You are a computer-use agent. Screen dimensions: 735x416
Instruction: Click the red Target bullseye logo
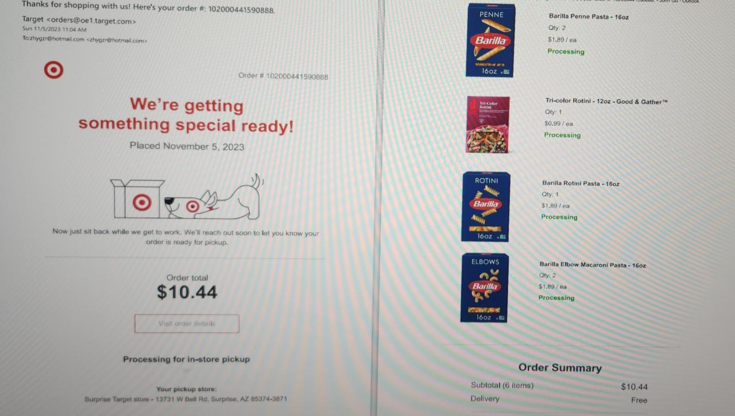point(53,70)
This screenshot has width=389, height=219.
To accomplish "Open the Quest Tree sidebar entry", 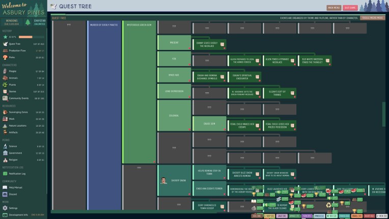I will (14, 44).
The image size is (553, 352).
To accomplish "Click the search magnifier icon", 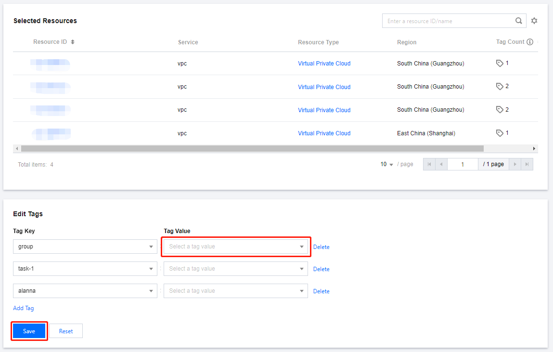I will click(x=518, y=21).
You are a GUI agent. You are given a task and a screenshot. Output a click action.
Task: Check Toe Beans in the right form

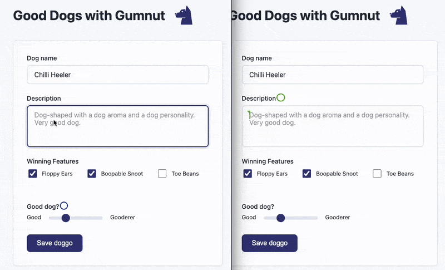(x=377, y=174)
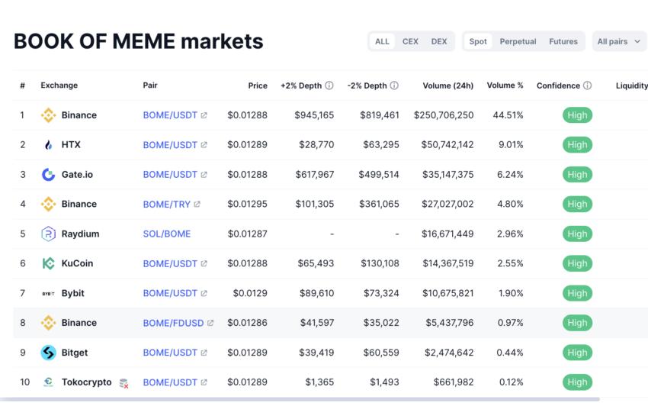Sort by Volume (24h) column header
The image size is (648, 403).
click(448, 86)
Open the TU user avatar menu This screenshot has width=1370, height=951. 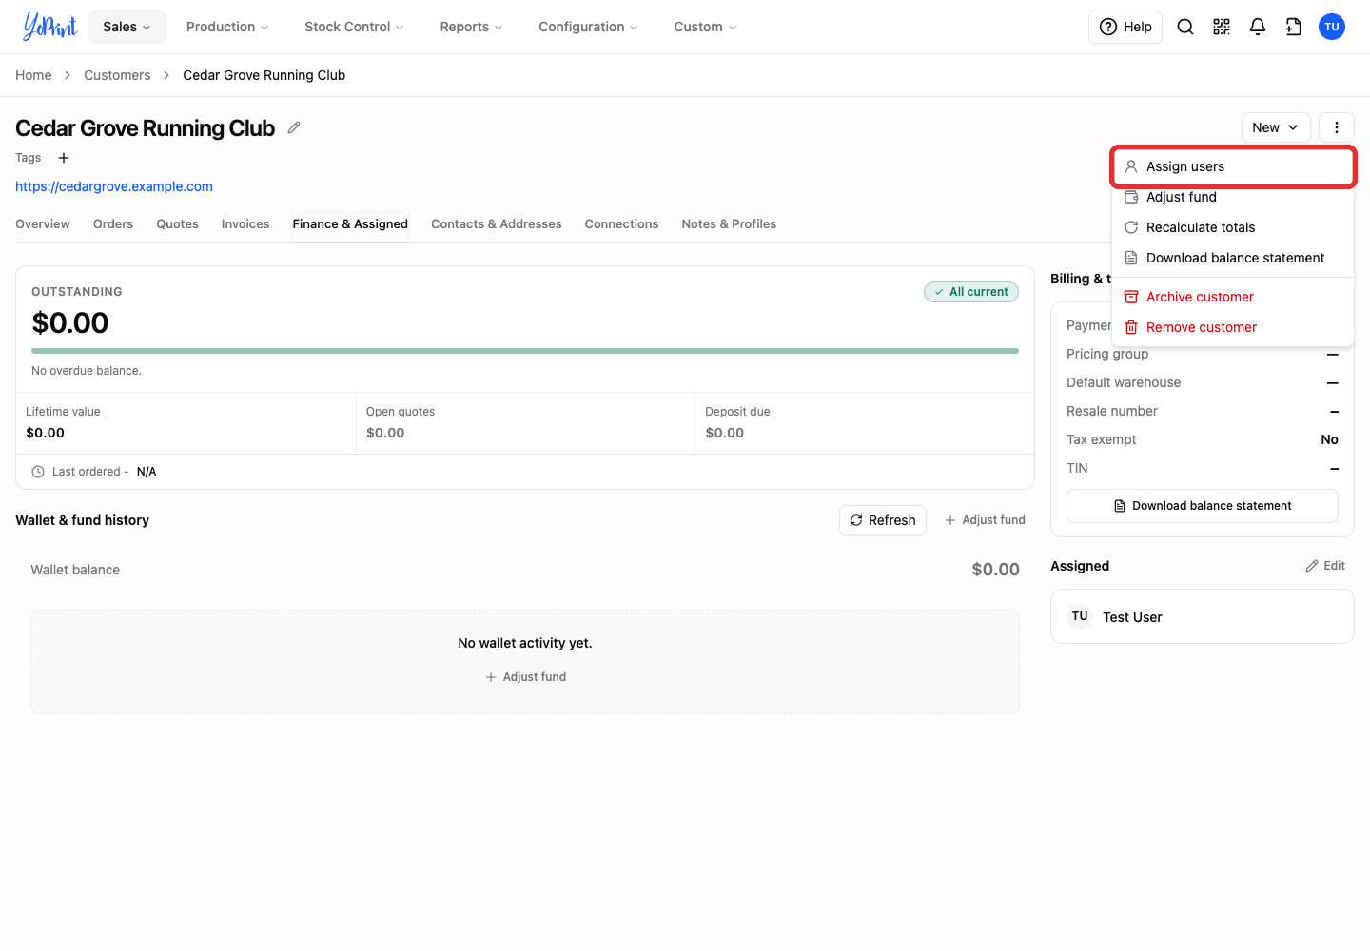[1332, 27]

.....

Find the lines in the records that contain the word "agent", then copy every one of them.

You are a computer-use agent. Screen dimensions: 735x416
You are a GUI agent. You are given a task and a screenshot. Output a click action.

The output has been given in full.